You’ve heard of craft beers and microbrews for alcoholic beverages, but now the concept is happening in the non-alcoholic realm. Craft sodas are growing in popularity, with ever-increasing varieties and flavors. There is even a clearinghouse website to categorize, review and rank all of the niche beverages: Five Star Soda.

When I was in Illinois for the holidays, I got a glimpse of the explosion at Rocket Fizz — a boutique shop that sells old-time candy and dozens of flavors of specialty pop. You could buy bacon pop, grass soda, key lie pie in liquid form or even a bottle of drinkable peanut butter and jelly. I do not vouch for any of the flavors, but they did make a tempting array of new taste sensations.
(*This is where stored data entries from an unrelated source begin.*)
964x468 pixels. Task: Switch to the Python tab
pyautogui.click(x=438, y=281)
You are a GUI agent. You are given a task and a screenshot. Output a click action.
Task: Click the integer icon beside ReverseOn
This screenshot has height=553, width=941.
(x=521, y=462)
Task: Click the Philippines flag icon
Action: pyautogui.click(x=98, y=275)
Some craft sodas are for the aficionados who want the perfect root beer or cream soda. Others are for the novelty. A few years ago you would have never thought there would be a market for coconut cream soda or pumpkin pie pop or numerous companies crafting their own concoctions. But whatever the cause, the craft soda industry and its accompanying stores, web sites, producers and clients are on an upward trajectory.

How can you take a lesson from craft sodas and create a small batch of a specialized product or service? Can you target the few instead of the many in a way that makes sense for your organization? Is there a way you can craft something new instead of reaching into the well over and over for the masses?  Like with sodas and beer, small could be very big for you.